Apache Flink is a new trend in the stream processing industry, its the next generation engine that provides real time streaming as well as batch processing. Unlike Spark, Flink's core engine is based on distributed streaming dataflows (Streaming Engine) where as spark's core engine is a batch engine which is not stream based and hence is not naturally ideal for stream processing. Spark let you do streaming at micro batch level (let you process data every few seconds as batch - not event based) which many consider major reason behind many companies reinvesting in Flink.
Main difference:
- Micro Batch as in Spark - Store data for few sec and then process
- Streaming - process as it arrives
- Streaming is special case for Spark, whereas Batch is a special case for Flink
Flink also has less configuration options and handles memory management natively and completely elimintates OOM errors. This will be my quick start to try it and provide differences.
lets get started
Free training by Data Artisans
Also like read info on Apache Flink from data-artisan by Jamie Grier.
You can use exising Spark and Storm applications on top of Flink - but you may not achieve streaming benefits with spark.
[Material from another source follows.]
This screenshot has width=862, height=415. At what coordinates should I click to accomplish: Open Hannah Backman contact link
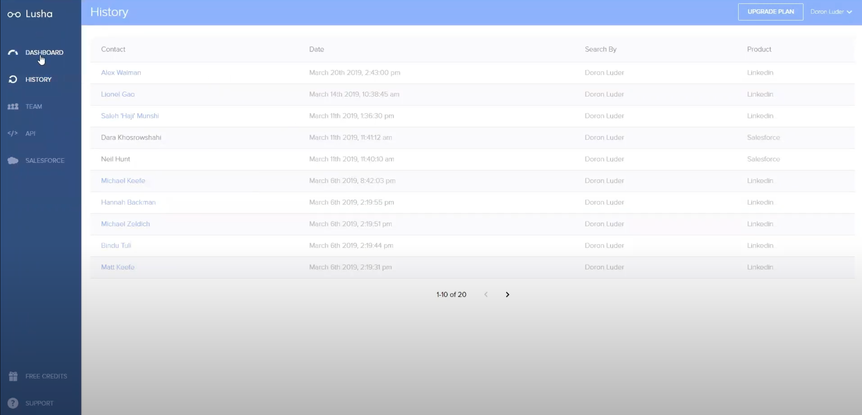[128, 202]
Two compatibility options:
- With little modifications to the existing code you can redeploy and run the existing code on top of Flink
- Embed the existing nuts and bolts of your core code and embed it into Flink program
Spark core is developed in Scala, where as Flink is developed in Java but its other components like Gelly is built in scala. Both support Java and Scala.
Spark's Tungsten project was inspired by Flink.
This is a great combination as Apache Beam provides a unified API for handling batch and streaming which can be run on Flink, Spark and Google DataFlow Service. (Google dataflow is a commercial service for batch and streaming), while Spark has some limitations for time based windowing in case of stream processing. Apache Flink, as it provides both batch and streaming Engine, is an ideal combination to provide a a complete solution.
Apache Beam provides a unified API for both batch and streaming.
Apache Flink has a processing engine and also provides two separate API
- DataSet API - for batch processing
- DataStream API - for stream processing
Apache Beam --> Apache Flink
It has a bidirectional adapter to Kafka, where it can read and write. Flink relies on the fault tolerance of Kafka and its a major requirement to have Kafka as of now, but it has other connectors.